* _Excerpt_:
Friday, April 13, 2012

Ciao...Almost

What I was going to do today:  Have the Friday the 13th Party I've wanted to have since I was twelve.

What I'm actually doing today:  Going to visit the college that I don't want to love but am probably going to end up going to.

Yup. I'm off to Furman University in South Carolina today. And tomorrow?

I'm going to Italy.

I know it's terrible, but I kind of...don't want to go :( My life is insanely busy and actually GOOD right now. I can't even explain how much I don't want to leave it at this time. But I have to. For two weeks.

And it'll probably be amazing. Just please keep our safety in your thoughts and prayers, because as the day draws near...the worrywart in me is starting to panic XD

~Stephanie

Thursday, April 12, 2012

Fragments, I Suppose {III}

Hey, I'm Stephanie.

I love to wear heels, and not only can I walk in them, I can dance in them. On one foot. On a hill.

I just bought black nail polish, something I've been wanting for a while now.

Hot Topic is my new favorite store.

Guess what I found the other day? Batman underwear. {Sonja! Hot Topic and Spencer's XD}

Green was my favorite color when I was little. It changed to blue once when I was twelve, but now it's back to green.

I almost cried watching my dance teacher perform the other day. I'm supposed to dance in my life. I know that.

I've discovered another {super}hero that I adore: the Green Lantern.

Right now it feels like I have about five dictionaries on my chest. When I figure out why it's so hard to breathe, I'll probably blog about it.

I talked to my dad the other day in the car. It was two-hour ride; we didn't have anything else to do. The conversation was heavy and weird and left me more to sort out than ever before.

I spend a lot of time wishing I lived somewhere else. A different time, a different world. But at the same time, I'm mostly happy just where I am.

I wonder if Hal Jordan would go out with me?

I have terrible fingernails, and it bothers me because I care the most about my nails of almost anyone I know.

I will never, ever use my good looks {HAAAAAAA} or femininity to get what I want. Seeing girls do that actually makes me nauseous.

I don't have a problem with bikinis, but my parents think I should. I haven't sorted this out yet.

My iPod Nano is almost full. This is shocking and distressing.

I hate Taylor Swift. But the more I pay attention to her lyrics and not the tune, style, or weird mermaid chick singing, the harder it gets.

I love the way Audrey Hepburn talks.

I hate Blogger's new look. I clicked it completely by mistake, and since it was going to switch to it anyway, there's no turning back.

Cucumbers, carrots, bananas and green peppers make my throat itch. It's terrible.

It annoys me when teenagers say they'll be with someone forever. You HOPE you will. You WANT to be. Even saying you'll LOVE them forever is better. But to say with 100% certainty that you will be with someone forever? Tell me that's not naive. With a straight face.

I had the opportunity to be excused from a school assignment today. I decided to do it anyway.

* _Given task a_:
Write out the rows word for word, from the first row through the line containing "pyautogui.click(x=19, y=209)".
The blog has no connection to the rows.

* _Source rows_:
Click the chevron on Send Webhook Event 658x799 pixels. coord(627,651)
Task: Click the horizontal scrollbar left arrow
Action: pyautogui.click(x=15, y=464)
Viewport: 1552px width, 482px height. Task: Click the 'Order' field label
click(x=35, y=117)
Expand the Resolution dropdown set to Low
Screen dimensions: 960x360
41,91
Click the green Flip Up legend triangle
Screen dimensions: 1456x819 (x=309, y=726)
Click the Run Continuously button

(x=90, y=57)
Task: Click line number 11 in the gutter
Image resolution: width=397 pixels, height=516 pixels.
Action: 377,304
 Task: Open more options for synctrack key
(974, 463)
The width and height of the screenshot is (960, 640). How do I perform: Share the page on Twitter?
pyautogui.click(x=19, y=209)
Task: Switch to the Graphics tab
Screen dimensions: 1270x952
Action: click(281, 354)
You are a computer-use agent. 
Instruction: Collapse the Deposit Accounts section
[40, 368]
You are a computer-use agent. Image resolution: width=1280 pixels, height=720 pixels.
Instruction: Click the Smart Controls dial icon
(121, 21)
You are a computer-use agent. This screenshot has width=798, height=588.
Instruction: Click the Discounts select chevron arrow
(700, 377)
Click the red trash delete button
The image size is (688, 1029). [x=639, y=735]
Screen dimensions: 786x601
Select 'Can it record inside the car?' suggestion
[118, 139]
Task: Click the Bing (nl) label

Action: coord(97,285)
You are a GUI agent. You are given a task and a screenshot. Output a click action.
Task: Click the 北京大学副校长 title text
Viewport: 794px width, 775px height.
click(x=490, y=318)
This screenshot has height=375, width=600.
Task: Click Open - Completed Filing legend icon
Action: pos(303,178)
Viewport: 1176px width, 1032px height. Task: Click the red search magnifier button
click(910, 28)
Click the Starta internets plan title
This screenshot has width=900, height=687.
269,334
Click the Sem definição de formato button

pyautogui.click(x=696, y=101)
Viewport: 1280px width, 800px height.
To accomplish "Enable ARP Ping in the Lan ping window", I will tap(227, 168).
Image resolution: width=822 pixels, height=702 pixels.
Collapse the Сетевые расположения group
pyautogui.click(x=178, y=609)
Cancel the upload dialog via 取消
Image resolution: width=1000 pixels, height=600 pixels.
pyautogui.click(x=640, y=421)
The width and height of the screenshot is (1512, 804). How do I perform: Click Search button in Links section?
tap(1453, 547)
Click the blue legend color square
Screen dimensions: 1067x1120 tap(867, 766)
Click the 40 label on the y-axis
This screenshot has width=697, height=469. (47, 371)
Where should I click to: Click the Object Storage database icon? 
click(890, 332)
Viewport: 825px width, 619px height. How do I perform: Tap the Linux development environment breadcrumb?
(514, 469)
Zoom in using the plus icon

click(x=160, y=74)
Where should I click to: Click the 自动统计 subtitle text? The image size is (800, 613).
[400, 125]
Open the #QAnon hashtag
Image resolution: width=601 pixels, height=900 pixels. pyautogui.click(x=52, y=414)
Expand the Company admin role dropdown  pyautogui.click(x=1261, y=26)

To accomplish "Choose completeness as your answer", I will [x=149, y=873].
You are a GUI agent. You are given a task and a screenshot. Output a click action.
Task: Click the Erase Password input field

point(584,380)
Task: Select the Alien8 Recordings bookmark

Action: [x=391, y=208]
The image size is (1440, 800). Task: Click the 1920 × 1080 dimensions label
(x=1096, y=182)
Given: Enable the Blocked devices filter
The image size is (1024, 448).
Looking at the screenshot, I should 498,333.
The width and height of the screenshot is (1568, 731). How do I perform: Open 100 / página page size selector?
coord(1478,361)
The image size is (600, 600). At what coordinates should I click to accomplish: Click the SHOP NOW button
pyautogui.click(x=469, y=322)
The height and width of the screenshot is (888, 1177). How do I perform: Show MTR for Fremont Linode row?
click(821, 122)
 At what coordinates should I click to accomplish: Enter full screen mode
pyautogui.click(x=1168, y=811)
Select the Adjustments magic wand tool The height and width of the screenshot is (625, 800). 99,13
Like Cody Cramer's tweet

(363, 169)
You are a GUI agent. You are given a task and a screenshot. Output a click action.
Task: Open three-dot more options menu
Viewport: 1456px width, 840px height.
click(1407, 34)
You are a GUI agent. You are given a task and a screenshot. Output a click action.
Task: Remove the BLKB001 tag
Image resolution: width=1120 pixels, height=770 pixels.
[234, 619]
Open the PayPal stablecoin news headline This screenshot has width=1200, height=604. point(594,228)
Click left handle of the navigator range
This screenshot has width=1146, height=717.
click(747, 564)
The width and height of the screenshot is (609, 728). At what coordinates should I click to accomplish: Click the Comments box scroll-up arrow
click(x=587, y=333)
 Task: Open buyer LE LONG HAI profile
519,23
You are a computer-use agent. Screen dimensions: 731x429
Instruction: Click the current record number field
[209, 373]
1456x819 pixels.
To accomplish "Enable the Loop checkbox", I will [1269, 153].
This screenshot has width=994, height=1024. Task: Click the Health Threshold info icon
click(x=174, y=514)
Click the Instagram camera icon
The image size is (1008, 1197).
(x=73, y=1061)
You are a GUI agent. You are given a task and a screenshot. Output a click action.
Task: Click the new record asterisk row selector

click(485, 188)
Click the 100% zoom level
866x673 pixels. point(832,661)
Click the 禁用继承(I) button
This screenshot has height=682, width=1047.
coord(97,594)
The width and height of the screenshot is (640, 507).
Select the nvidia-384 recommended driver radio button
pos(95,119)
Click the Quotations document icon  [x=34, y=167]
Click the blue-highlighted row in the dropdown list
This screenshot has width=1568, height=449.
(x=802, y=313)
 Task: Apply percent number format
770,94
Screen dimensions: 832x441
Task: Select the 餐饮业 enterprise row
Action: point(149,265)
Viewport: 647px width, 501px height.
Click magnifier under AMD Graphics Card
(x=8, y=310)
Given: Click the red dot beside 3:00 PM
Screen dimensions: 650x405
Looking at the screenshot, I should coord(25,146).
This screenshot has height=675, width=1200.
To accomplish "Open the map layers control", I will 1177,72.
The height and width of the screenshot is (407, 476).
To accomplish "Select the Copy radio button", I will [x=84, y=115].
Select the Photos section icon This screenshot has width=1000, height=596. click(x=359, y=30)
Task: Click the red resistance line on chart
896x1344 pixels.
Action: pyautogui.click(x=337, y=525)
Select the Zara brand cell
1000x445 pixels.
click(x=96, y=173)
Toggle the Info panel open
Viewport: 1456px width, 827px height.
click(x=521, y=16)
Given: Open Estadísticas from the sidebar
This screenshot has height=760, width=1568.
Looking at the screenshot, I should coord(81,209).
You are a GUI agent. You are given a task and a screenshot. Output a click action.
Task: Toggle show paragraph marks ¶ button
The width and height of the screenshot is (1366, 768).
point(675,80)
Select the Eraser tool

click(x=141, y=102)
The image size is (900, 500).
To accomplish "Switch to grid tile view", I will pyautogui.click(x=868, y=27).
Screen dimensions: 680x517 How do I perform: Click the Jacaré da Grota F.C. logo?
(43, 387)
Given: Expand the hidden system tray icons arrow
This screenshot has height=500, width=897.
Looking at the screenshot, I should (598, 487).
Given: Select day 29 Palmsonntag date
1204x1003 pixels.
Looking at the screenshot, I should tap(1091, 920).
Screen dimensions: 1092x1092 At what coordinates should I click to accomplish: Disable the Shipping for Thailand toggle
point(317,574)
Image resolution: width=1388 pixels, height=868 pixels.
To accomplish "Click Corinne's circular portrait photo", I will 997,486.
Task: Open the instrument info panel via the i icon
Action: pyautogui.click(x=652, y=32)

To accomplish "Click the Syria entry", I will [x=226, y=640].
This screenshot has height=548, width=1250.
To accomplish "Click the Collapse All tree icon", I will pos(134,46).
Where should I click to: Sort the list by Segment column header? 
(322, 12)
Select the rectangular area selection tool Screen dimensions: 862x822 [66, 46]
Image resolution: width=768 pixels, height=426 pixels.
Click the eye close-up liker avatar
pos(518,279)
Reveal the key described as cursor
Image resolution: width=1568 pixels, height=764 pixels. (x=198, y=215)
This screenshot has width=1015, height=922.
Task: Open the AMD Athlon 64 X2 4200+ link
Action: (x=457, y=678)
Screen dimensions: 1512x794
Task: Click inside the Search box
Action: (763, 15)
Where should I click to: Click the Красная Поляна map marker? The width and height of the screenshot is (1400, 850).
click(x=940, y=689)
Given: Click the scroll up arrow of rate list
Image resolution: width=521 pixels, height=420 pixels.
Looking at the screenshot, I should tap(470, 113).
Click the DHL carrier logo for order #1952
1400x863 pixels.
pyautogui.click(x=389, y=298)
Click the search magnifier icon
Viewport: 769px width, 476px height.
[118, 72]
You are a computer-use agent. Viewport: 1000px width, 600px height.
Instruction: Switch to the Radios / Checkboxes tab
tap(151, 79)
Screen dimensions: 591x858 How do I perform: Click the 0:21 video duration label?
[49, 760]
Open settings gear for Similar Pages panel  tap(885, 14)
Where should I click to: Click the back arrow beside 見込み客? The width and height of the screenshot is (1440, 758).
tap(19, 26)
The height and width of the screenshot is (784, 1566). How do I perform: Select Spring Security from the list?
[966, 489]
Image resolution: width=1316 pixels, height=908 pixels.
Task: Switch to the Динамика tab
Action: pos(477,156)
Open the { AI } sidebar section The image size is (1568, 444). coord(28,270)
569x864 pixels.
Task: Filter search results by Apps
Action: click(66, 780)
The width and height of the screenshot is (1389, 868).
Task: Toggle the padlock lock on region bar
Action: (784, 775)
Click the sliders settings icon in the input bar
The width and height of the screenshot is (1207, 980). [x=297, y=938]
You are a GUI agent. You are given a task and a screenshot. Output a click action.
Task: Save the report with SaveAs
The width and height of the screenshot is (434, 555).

* _Given task b_:
In the blog, which foods does the writer say make her throat itch?

* _Full answer a_:
Click the chevron on Send Webhook Event 658x799 pixels. coord(627,651)
Task: Click the horizontal scrollbar left arrow
Action: pyautogui.click(x=15, y=464)
Viewport: 1552px width, 482px height. Task: Click the 'Order' field label
click(x=35, y=117)
Expand the Resolution dropdown set to Low
Screen dimensions: 960x360
41,91
Click the green Flip Up legend triangle
Screen dimensions: 1456x819 (x=309, y=726)
Click the Run Continuously button

(x=90, y=57)
Task: Click line number 11 in the gutter
Image resolution: width=397 pixels, height=516 pixels.
Action: 377,304
 Task: Open more options for synctrack key
(974, 463)
The width and height of the screenshot is (960, 640). How do I perform: Share the page on Twitter?
pyautogui.click(x=19, y=209)

* _Full answer b_:
Cucumbers, carrots, bananas, and green peppers.